Page MenuHomePhabricator

[flang][runtime] Fixed identity value for REAL(16) == __float128.
ClosedPublic

Authored by vzakhari on Sep 22 2022, 3:48 PM.

Details

Summary

std::numeric_limits<__float128>::max/lowest return 0.0, so recreate
value of FLT128_MAX ourselves to avoid using quadmath.h's FLT128_MAX
that is currently causes warnings with GCC -Wpedantic.

Diff Detail

Event Timeline

vzakhari created this revision.Sep 22 2022, 3:48 PM
Herald added a project: Restricted Project. · View Herald TranscriptSep 22 2022, 3:48 PM
Herald added a subscriber: jdoerfert. · View Herald Transcript
vzakhari requested review of this revision.Sep 22 2022, 3:48 PM

I consider it a bug in the Fortran standard that the identity values for real minval/maxval are not signed infinities on IEEE-754 targets.

Perhaps you could compute the largest finite number with scalbn or ldexp applied to nexttoward((quad precision)1.0, 0.0) on hosts whose numeric_limits header is broken.

Thanks!

I will use ldexpf128(nextafterf128(1.0, 0.0), __FLT128_MAX_EXP__). These functions are defined by glibc headers for GCC compiler. I could have used GCC's nextafterq/ldexpq, but I think it is better to use glibc names so that when they add support for clang it will hopefully work as-is. In any case, I will have to check in CMake file that these entry points are available and only then enable the REAL(16) specialization. Runtime will not work correctly, when built with clang, and the unittest will fail, so I will probably have to make the same checks in CMake files for the unittests.

This will allow getting rid of these weird -Wpedantic workaround.

You can also just initialize the value with a union with a 128-bit integer, using 0x7ffeffffffffffff for the most significant 64 bits and 0xffffffffffffffff for the least significant 64 bits. This would be even better since that's a known permanent constant.

You can also just initialize the value with a union with a 128-bit integer, using 0x7ffeffffffffffff for the most significant 64 bits and 0xffffffffffffffff for the least significant 64 bits. This would be even better since that's a known permanent constant.

> **DATASET ROWS**
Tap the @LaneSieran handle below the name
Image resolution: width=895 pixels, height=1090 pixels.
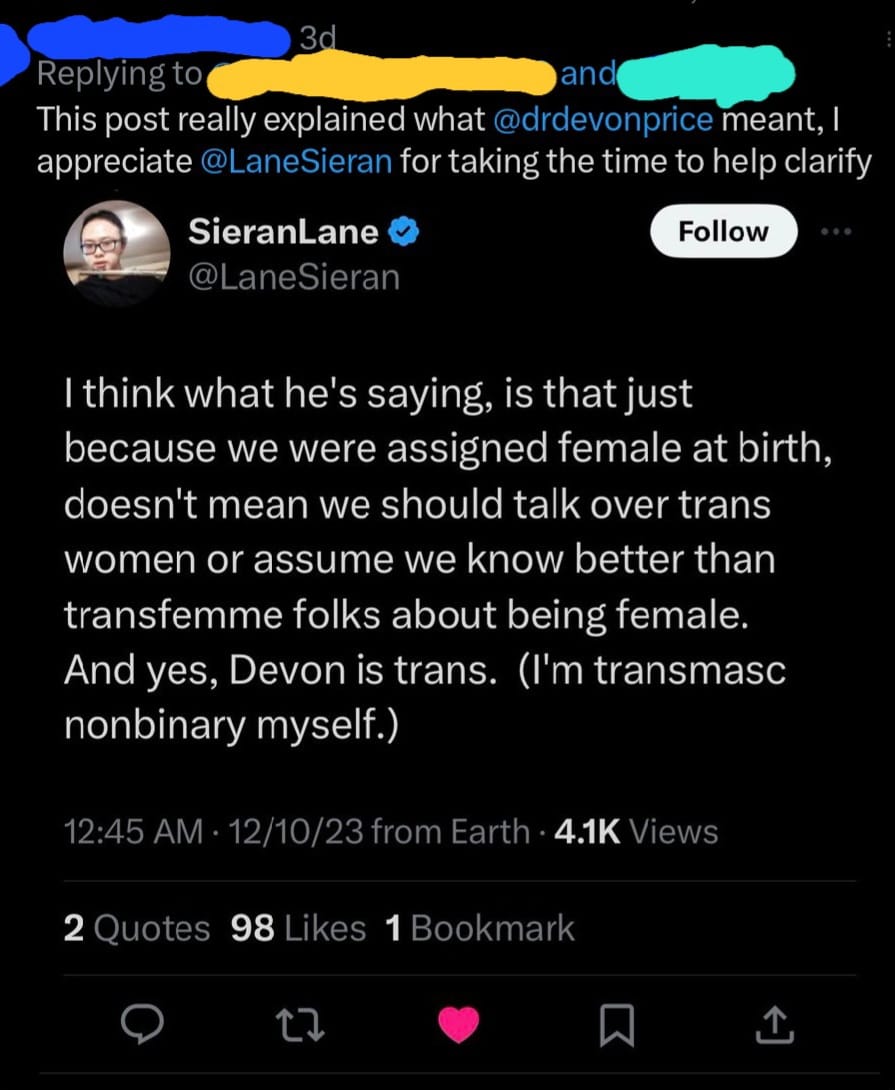293,276
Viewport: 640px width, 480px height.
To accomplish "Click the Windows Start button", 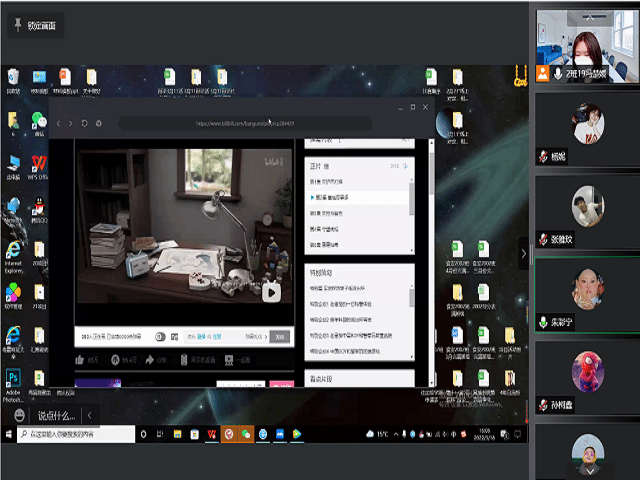I will (x=9, y=433).
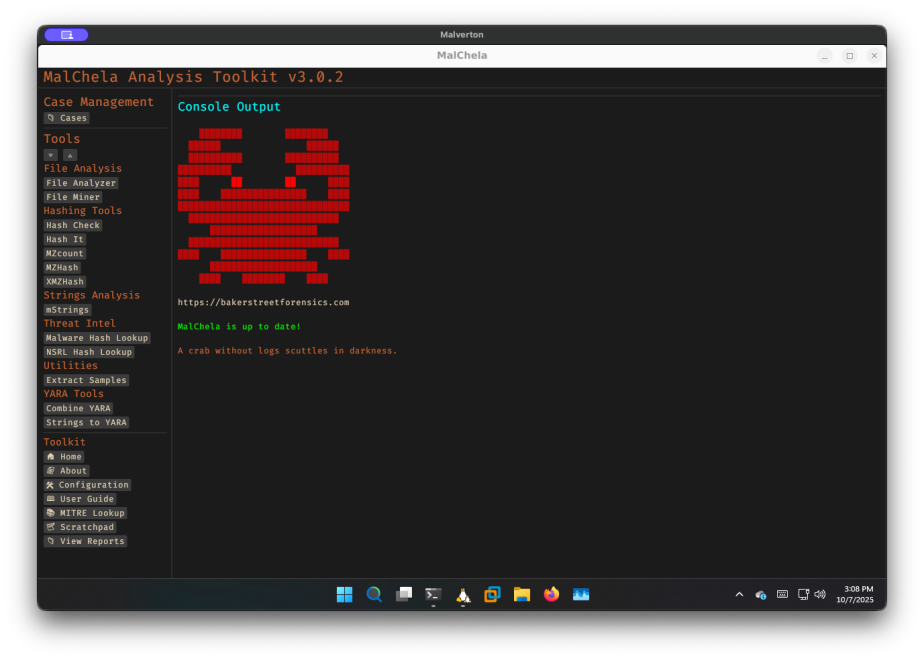Open the About page
Viewport: 924px width, 660px height.
pos(67,471)
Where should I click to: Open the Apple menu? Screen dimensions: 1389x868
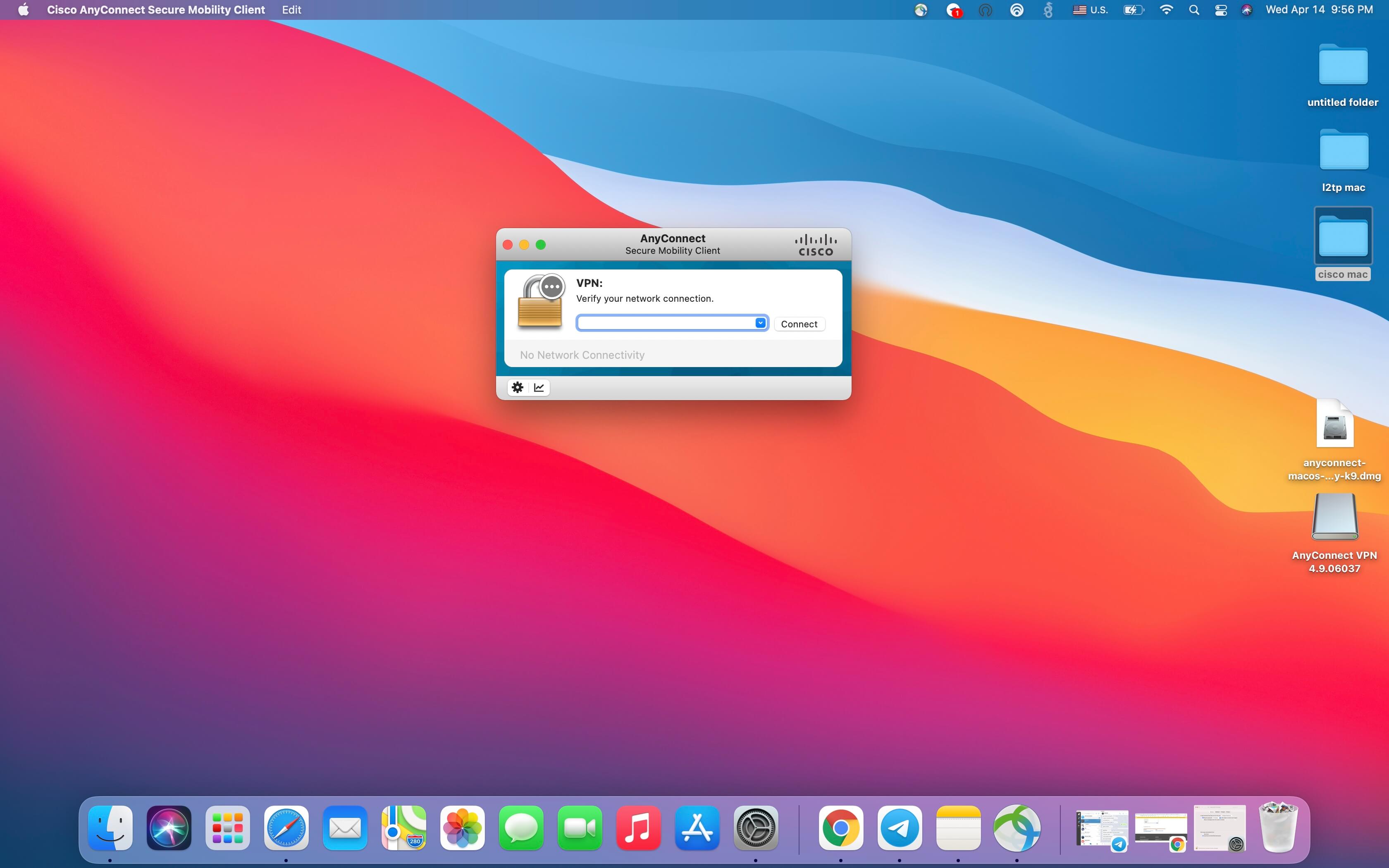tap(24, 10)
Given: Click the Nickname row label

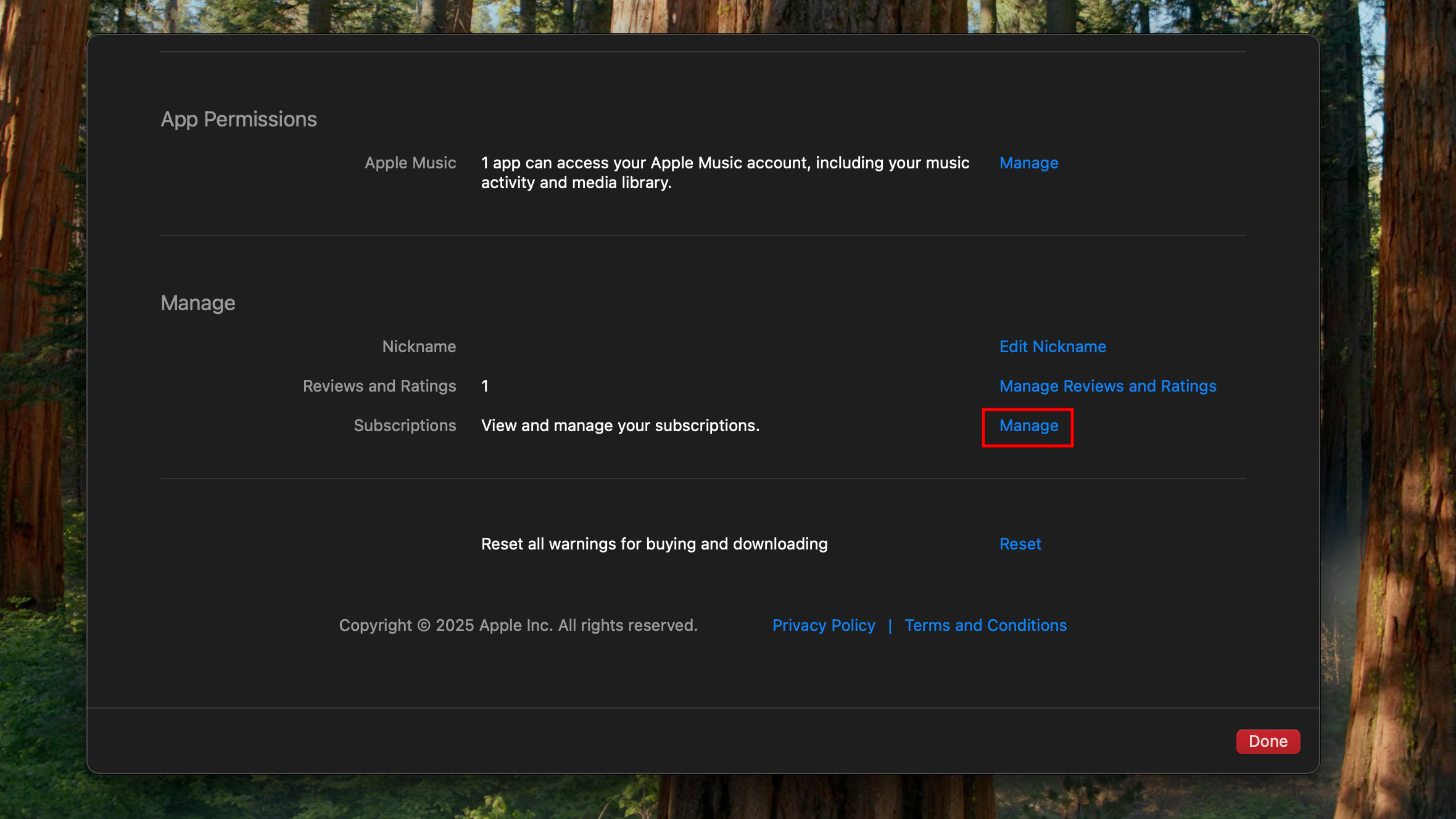Looking at the screenshot, I should (x=419, y=347).
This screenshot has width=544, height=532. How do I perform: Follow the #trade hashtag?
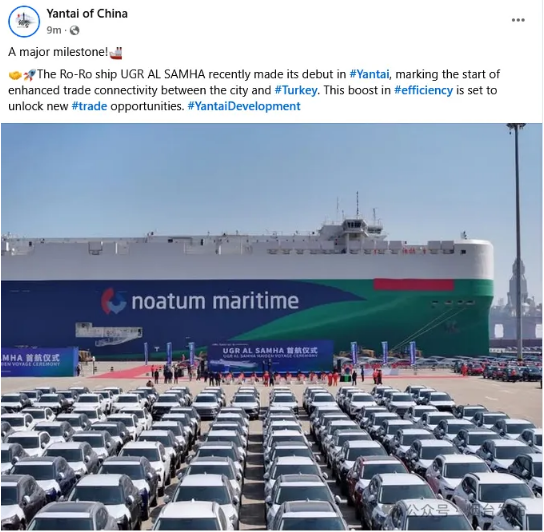click(89, 106)
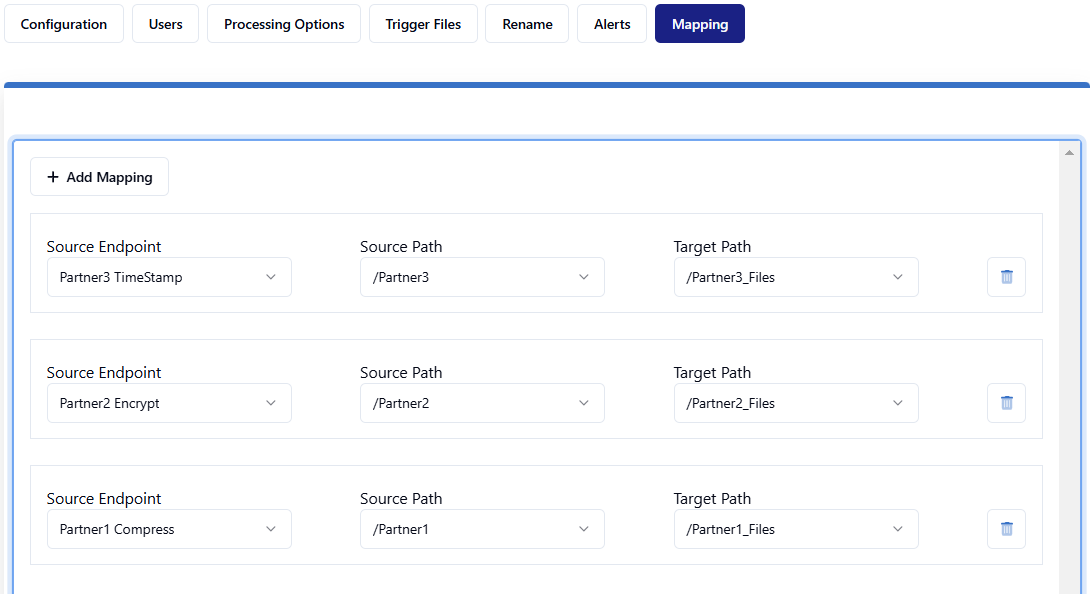The image size is (1090, 594).
Task: Select the Trigger Files tab
Action: [423, 24]
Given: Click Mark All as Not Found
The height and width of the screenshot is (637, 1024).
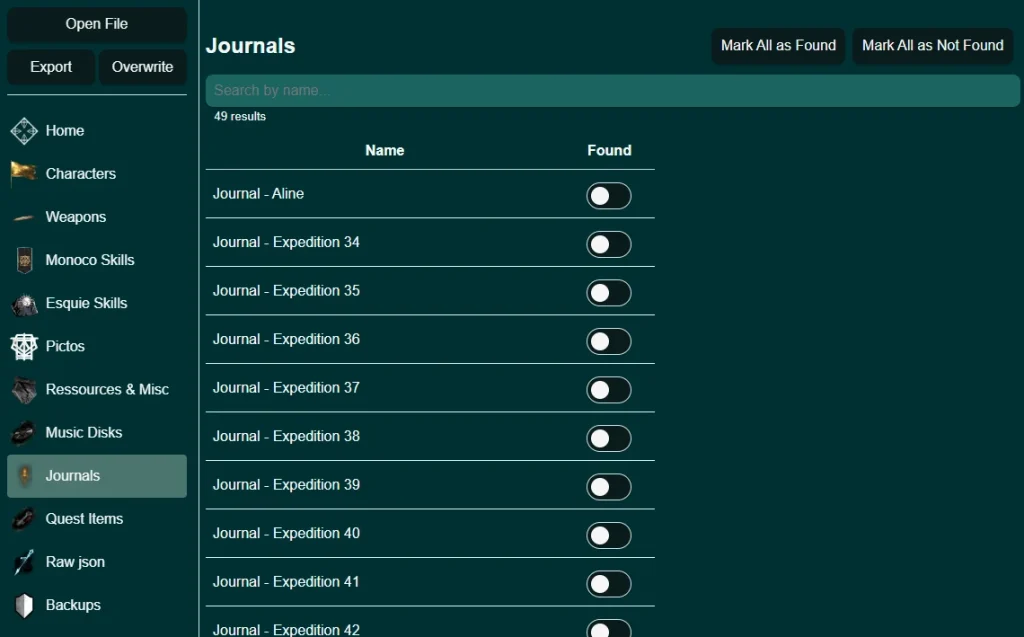Looking at the screenshot, I should 932,46.
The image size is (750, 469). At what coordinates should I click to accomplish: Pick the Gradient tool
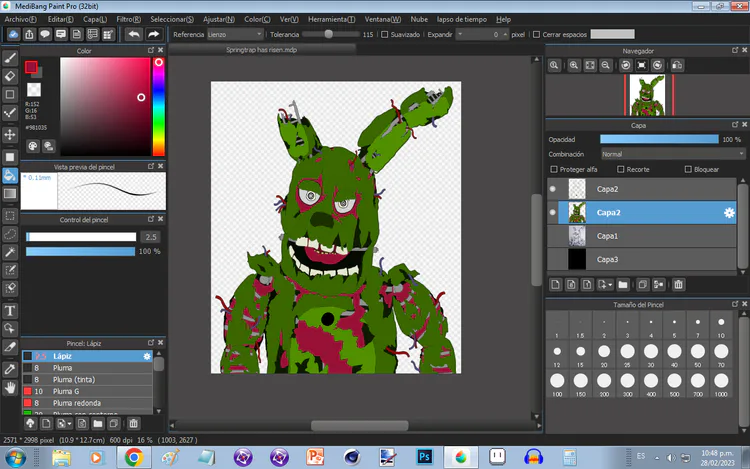pyautogui.click(x=10, y=193)
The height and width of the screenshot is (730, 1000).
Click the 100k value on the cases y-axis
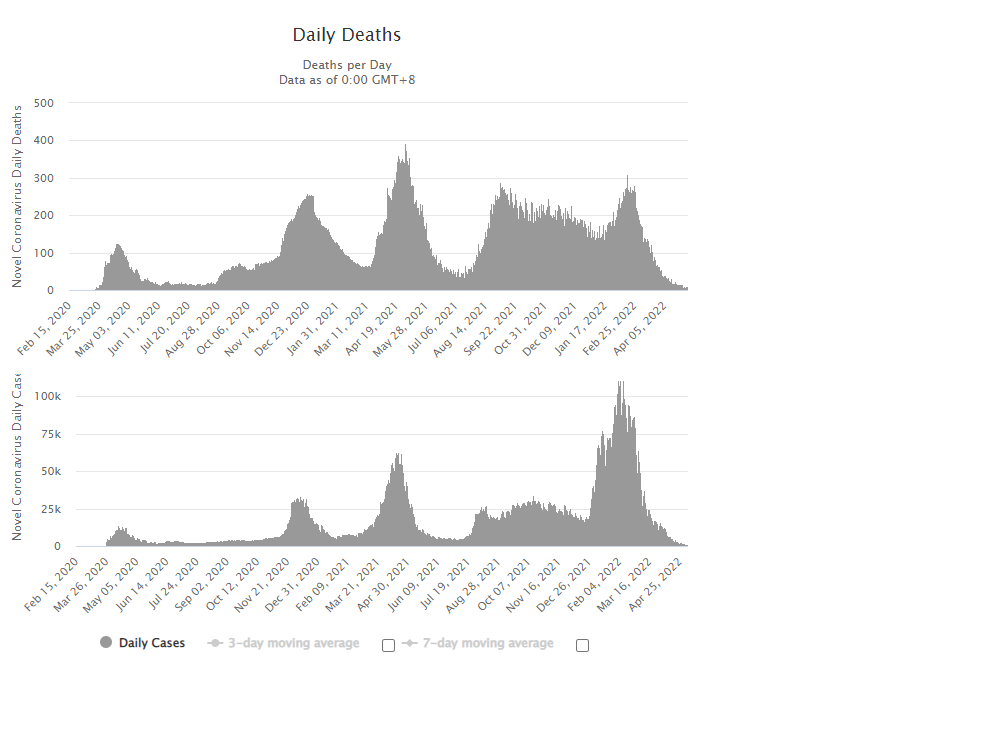46,396
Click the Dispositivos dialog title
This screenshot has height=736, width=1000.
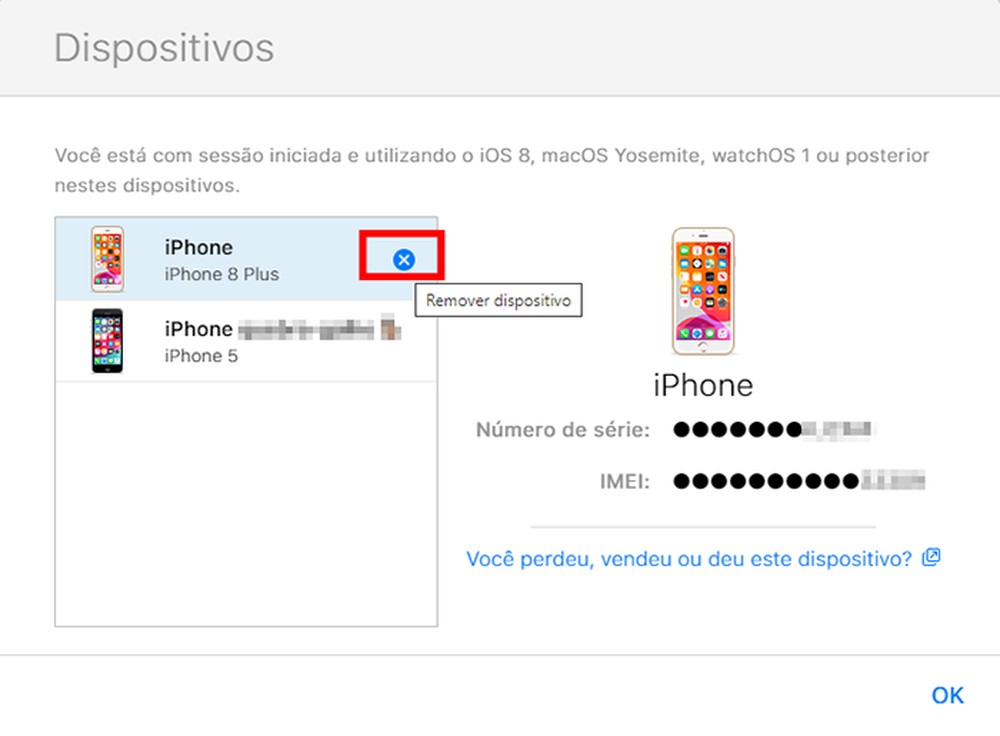[x=164, y=48]
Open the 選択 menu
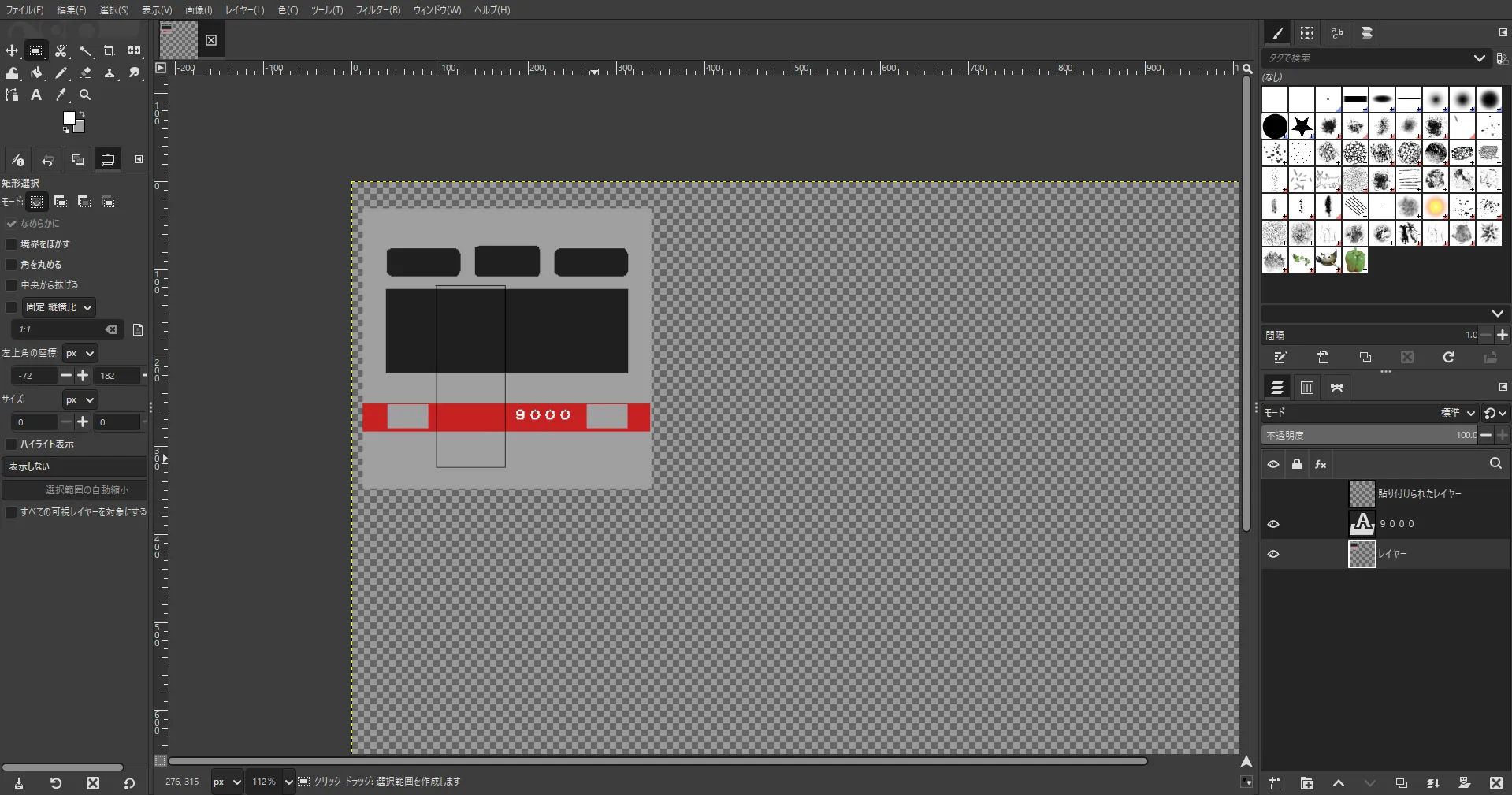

> **WRITTEN EXERCISE A**
List every math library function named in the review comments on the Phabricator page. Leave out anything mentioned only in the summary.
> **WRITTEN EXERCISE B**
On the Phabricator page, retype the stretch from "Authored by vzakhari" through "with GCC -Wpedantic." with every character unchanged.

> **RESULT A**
scalbn, ldexp, nexttoward, ldexpf128, nextafterf128, nextafterq, ldexpq

> **RESULT B**
Authored by vzakhari on Sep 22 2022, 3:48 PM.

Details

Summary

std::numeric_limits<__float128>::max/lowest return 0.0, so recreate
value of FLT128_MAX ourselves to avoid using quadmath.h's FLT128_MAX
that is currently causes warnings with GCC -Wpedantic.